### BRIEF
The required output is the stretch from the line containing "Viewport: 1080px width, 557px height." through the line containing "Task: Select 如何在 Python 中遍历字典 suggestion" in the records below, unaltered and with no pictures.

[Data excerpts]
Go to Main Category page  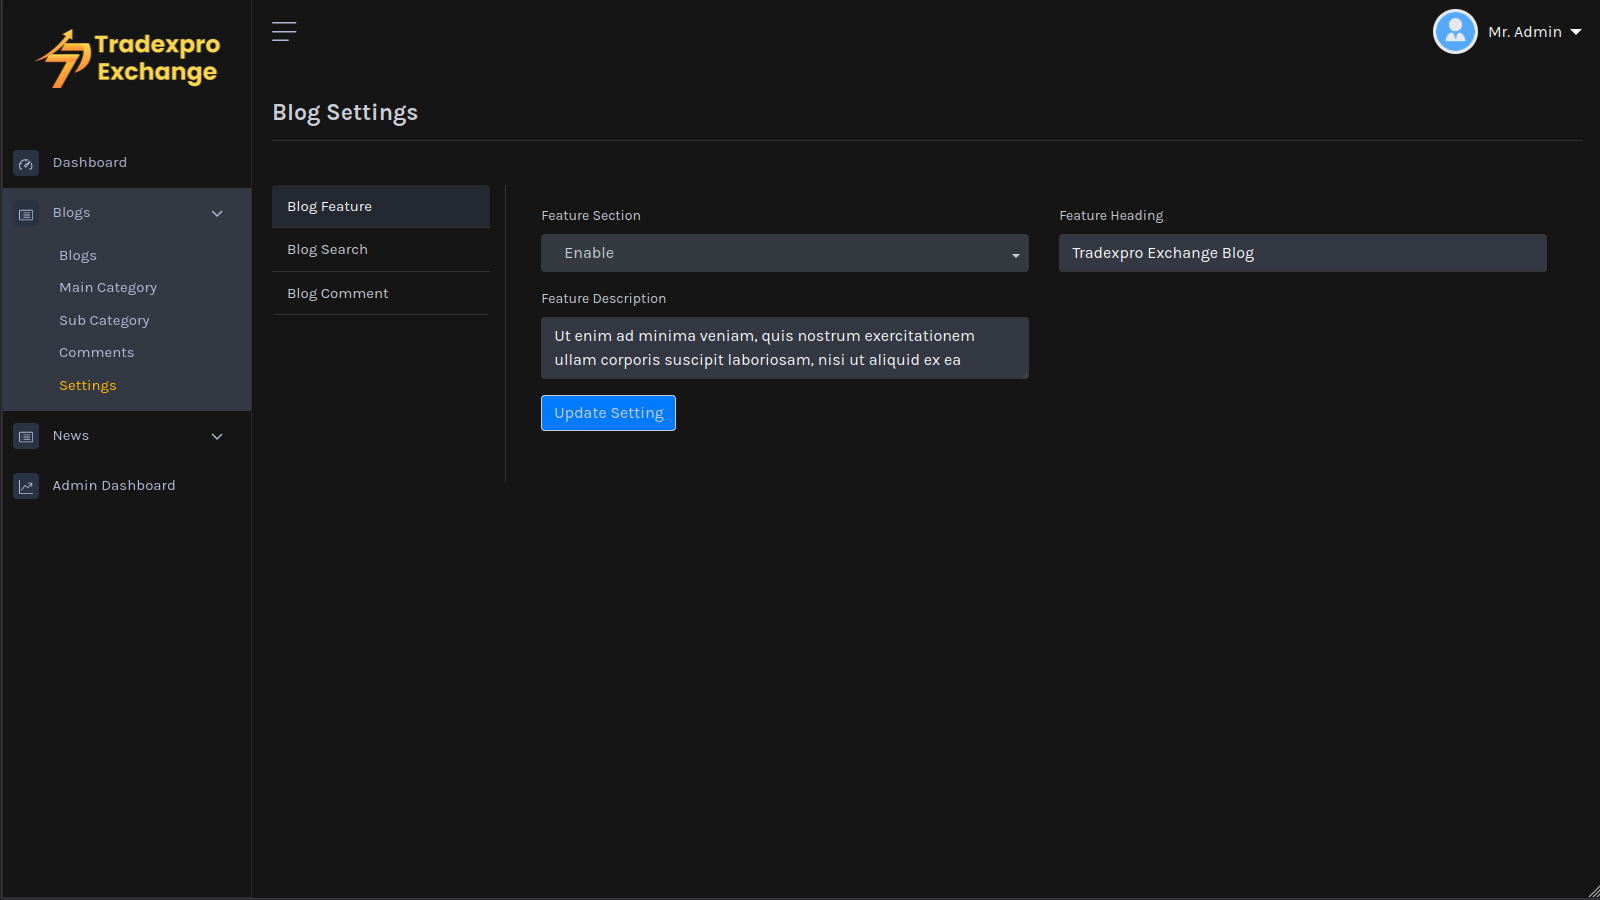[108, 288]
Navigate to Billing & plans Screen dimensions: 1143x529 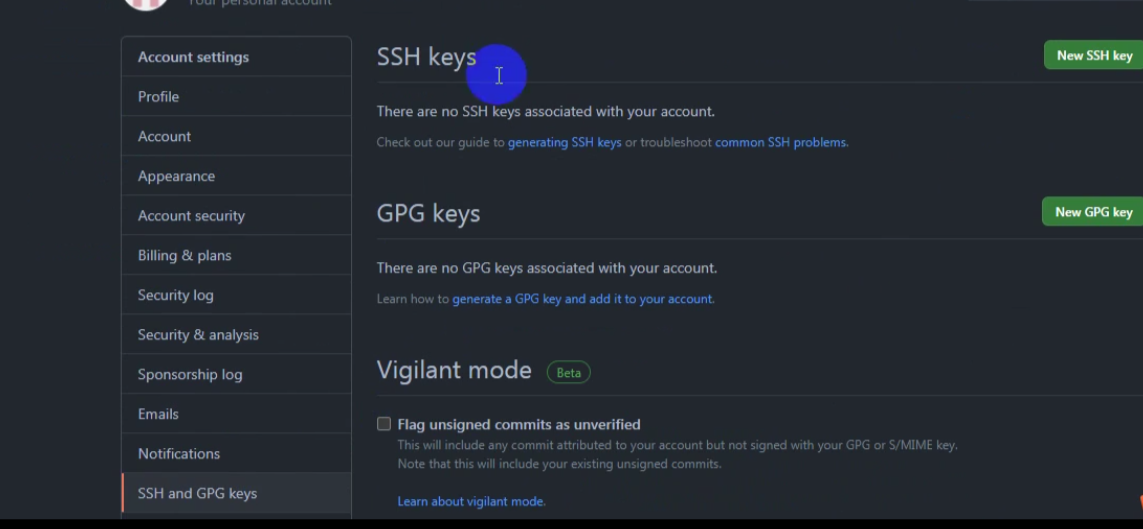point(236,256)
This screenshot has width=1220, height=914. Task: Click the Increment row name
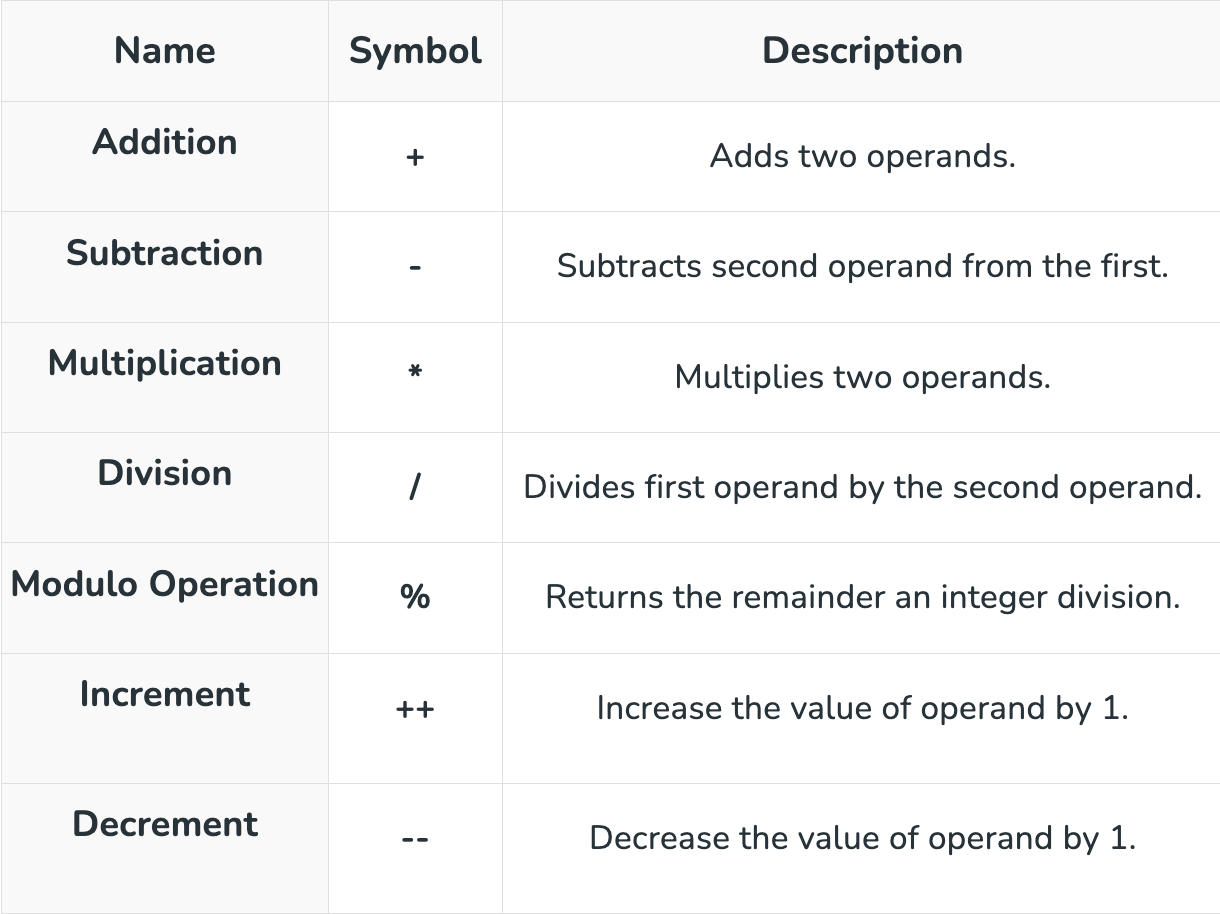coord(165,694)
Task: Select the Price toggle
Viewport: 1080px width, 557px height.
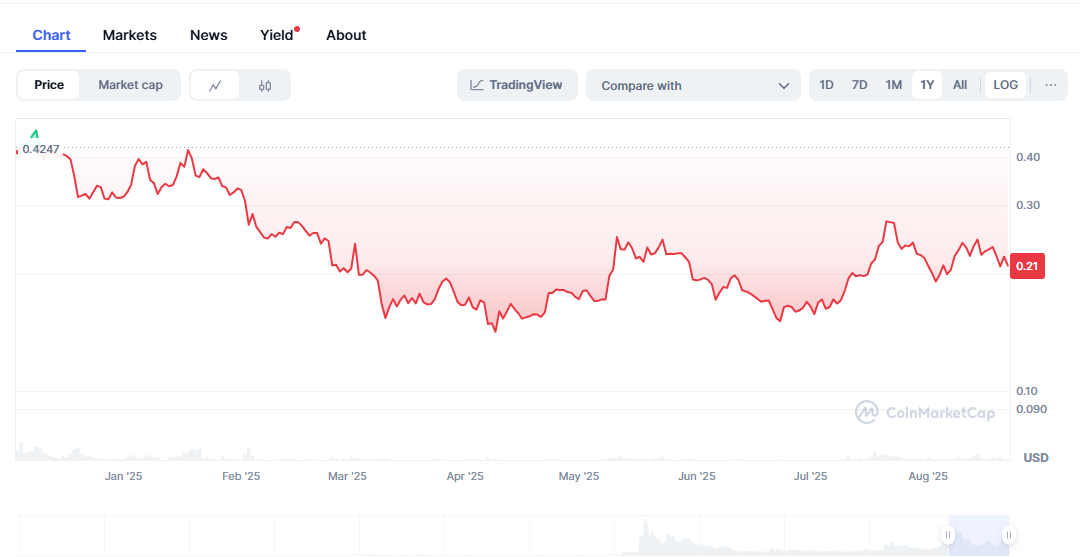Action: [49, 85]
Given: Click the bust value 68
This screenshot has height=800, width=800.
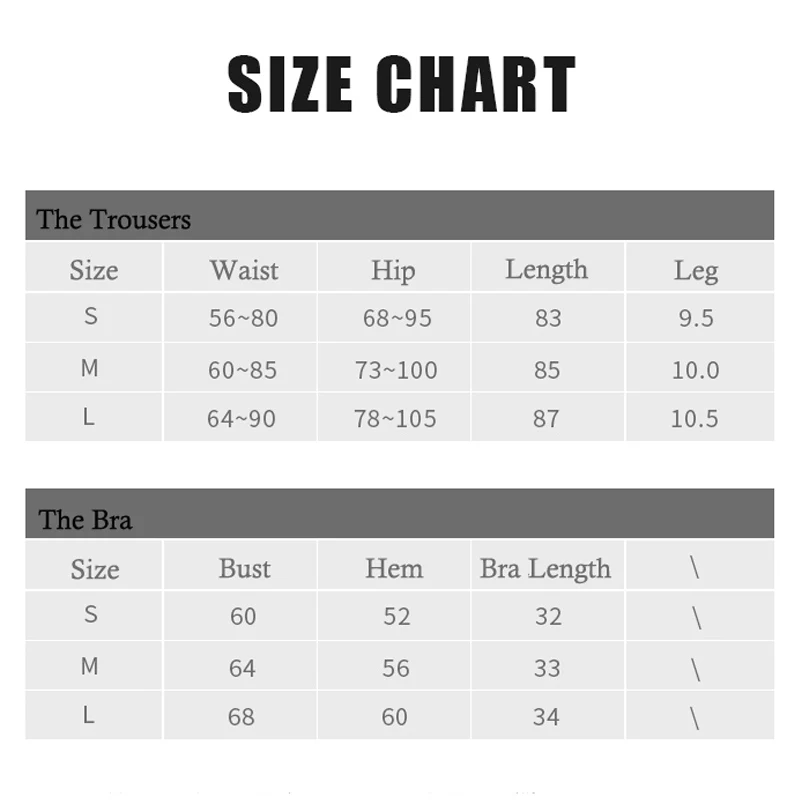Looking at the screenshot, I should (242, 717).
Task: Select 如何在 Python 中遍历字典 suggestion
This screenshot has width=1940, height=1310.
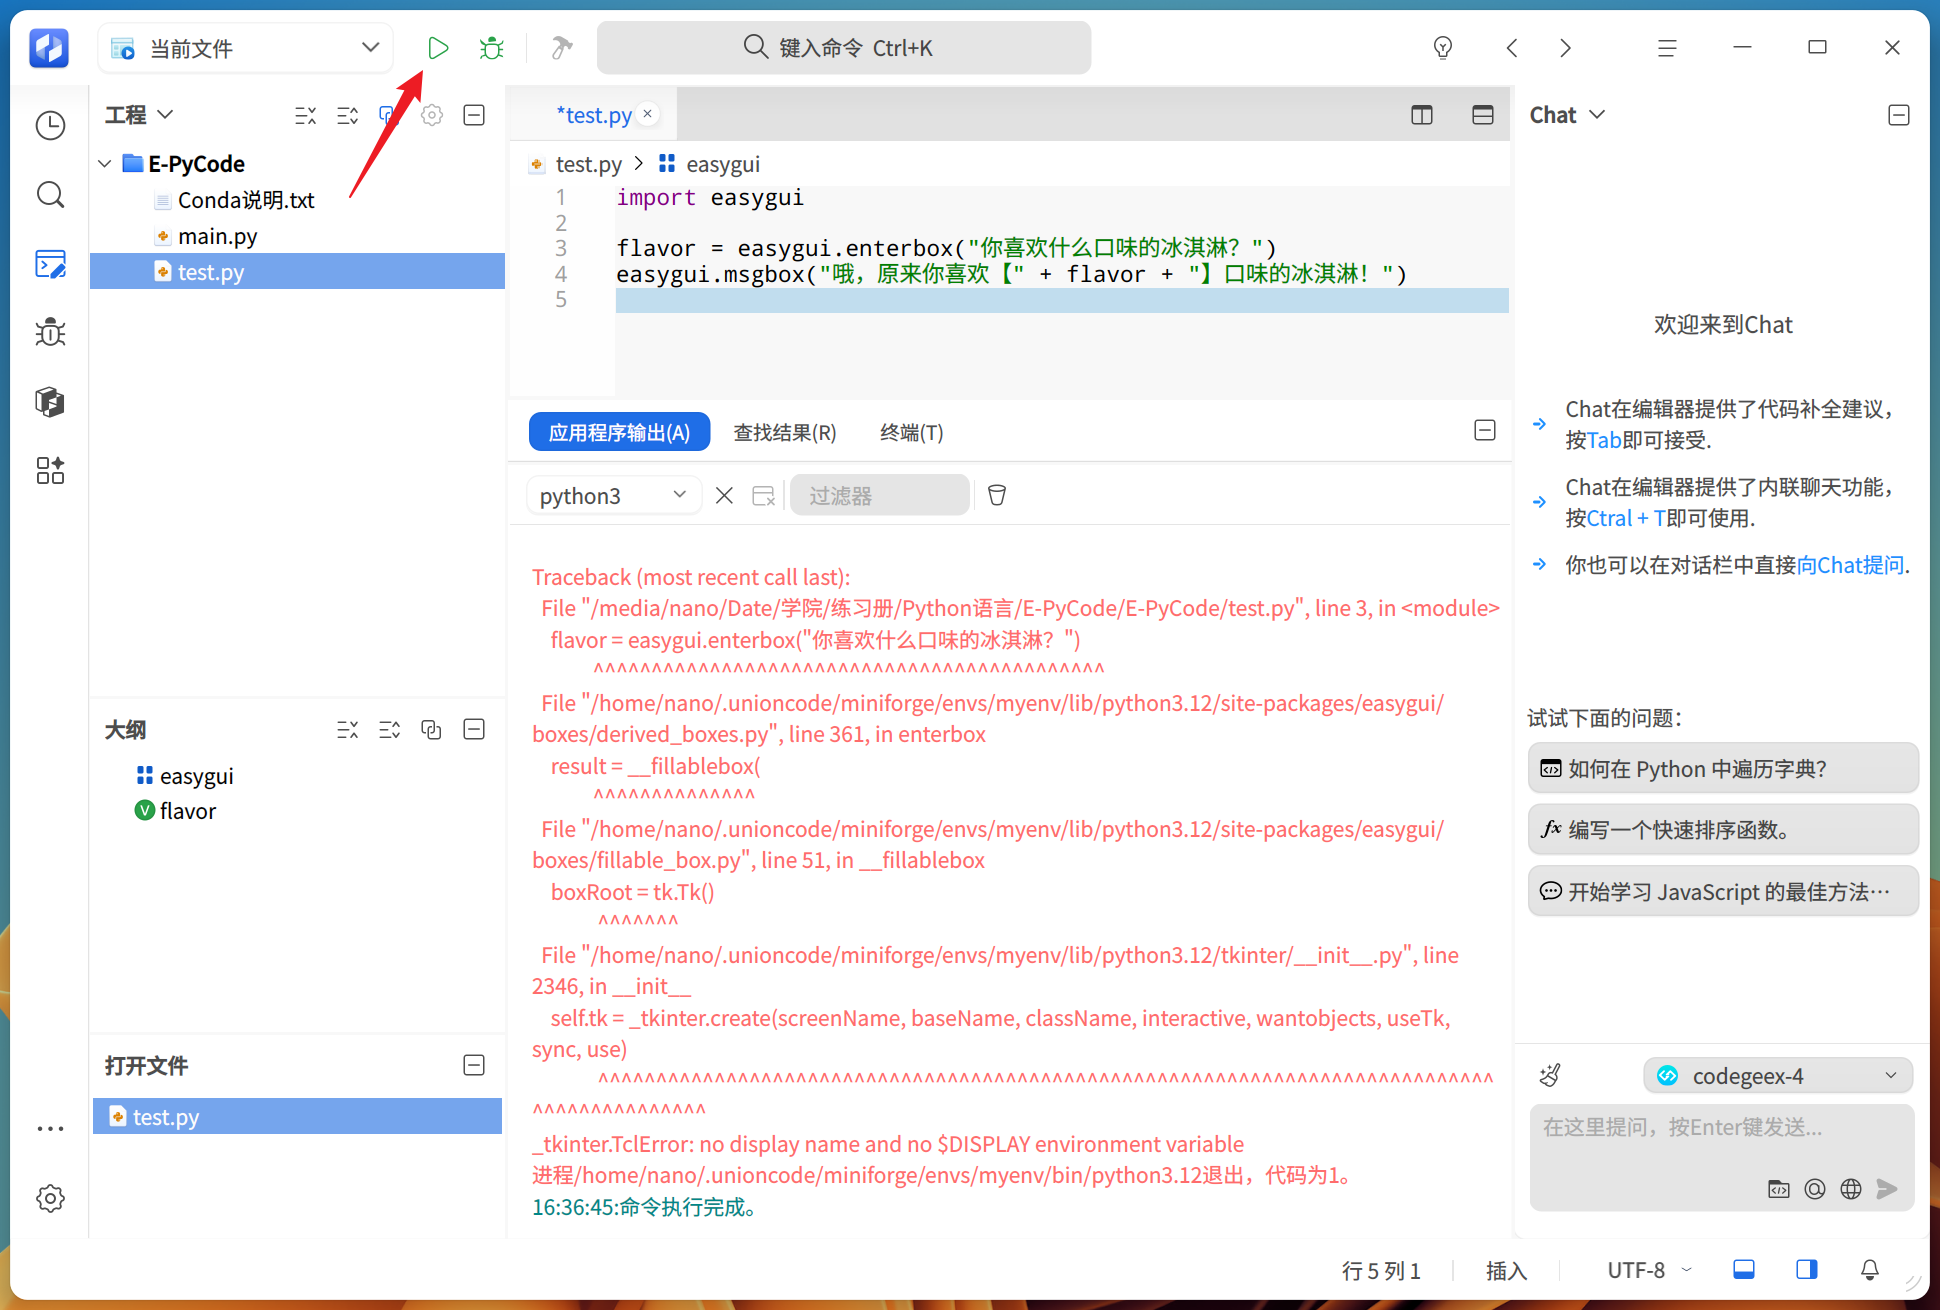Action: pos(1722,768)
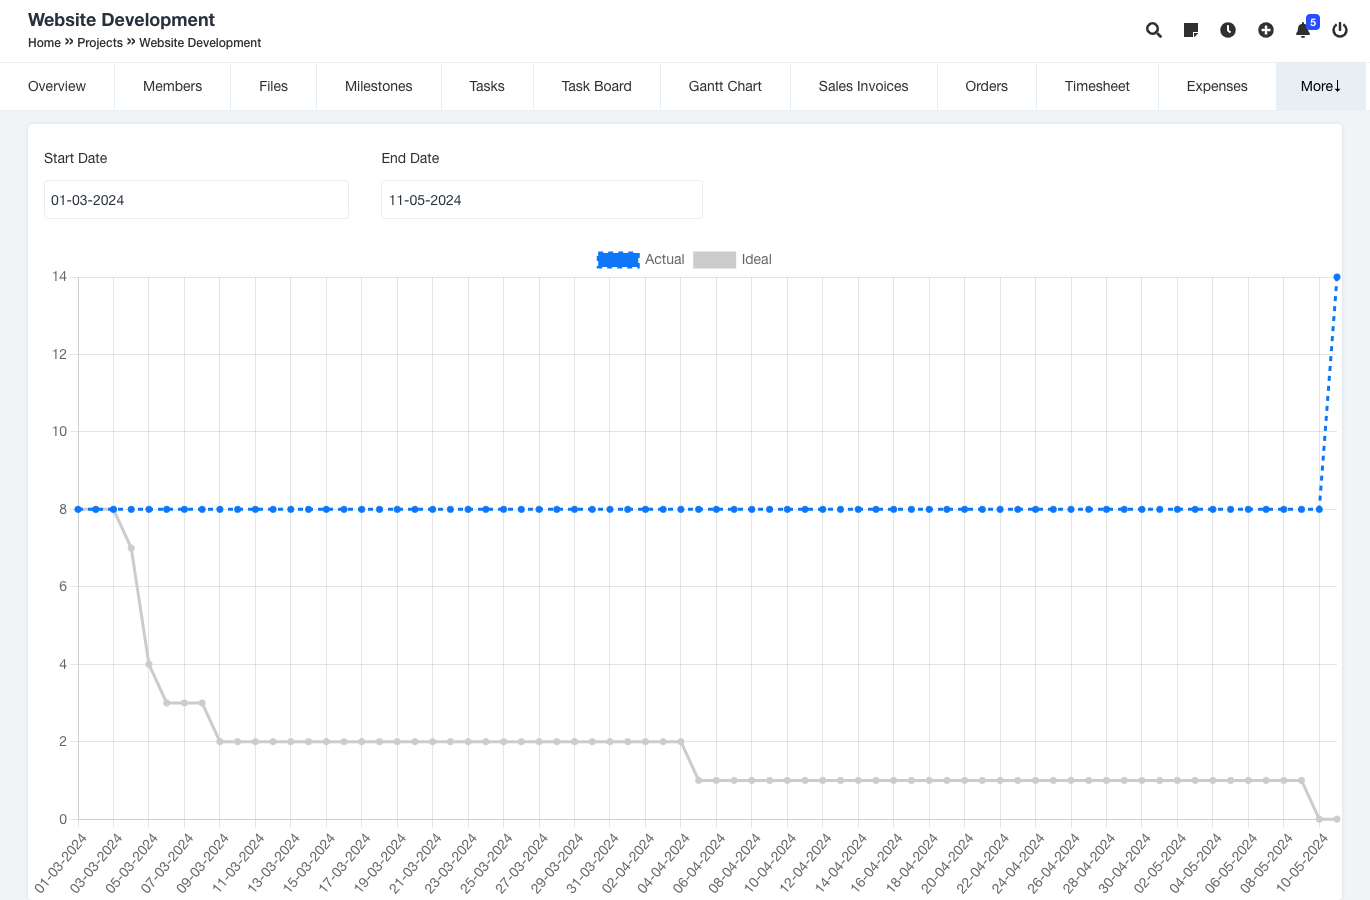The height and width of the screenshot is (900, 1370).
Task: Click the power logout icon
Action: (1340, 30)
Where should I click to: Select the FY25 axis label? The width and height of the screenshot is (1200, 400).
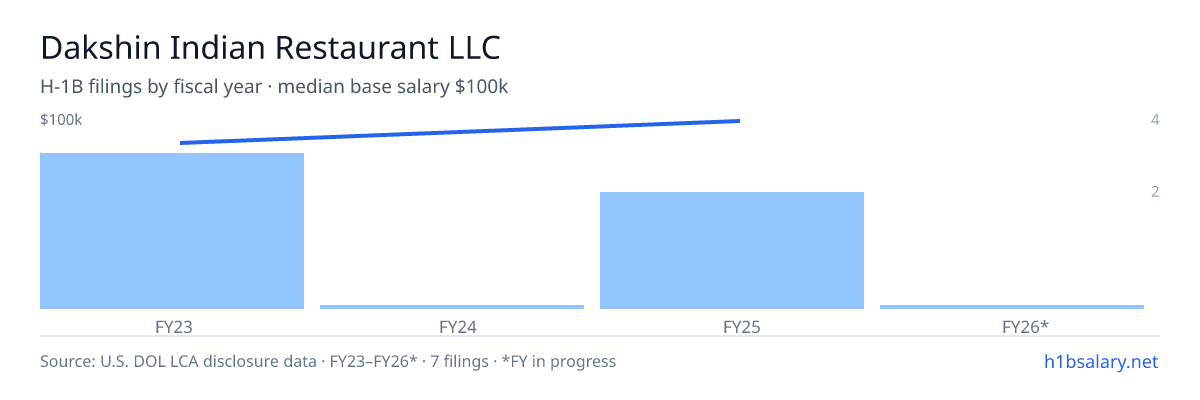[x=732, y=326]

### EXERCISE ANSWER
Viewport: 1080px width, 557px height.
Action: [49, 85]
Given: Click the bust value 68
This screenshot has height=800, width=800.
Looking at the screenshot, I should (242, 717).
Task: Select 如何在 Python 中遍历字典 suggestion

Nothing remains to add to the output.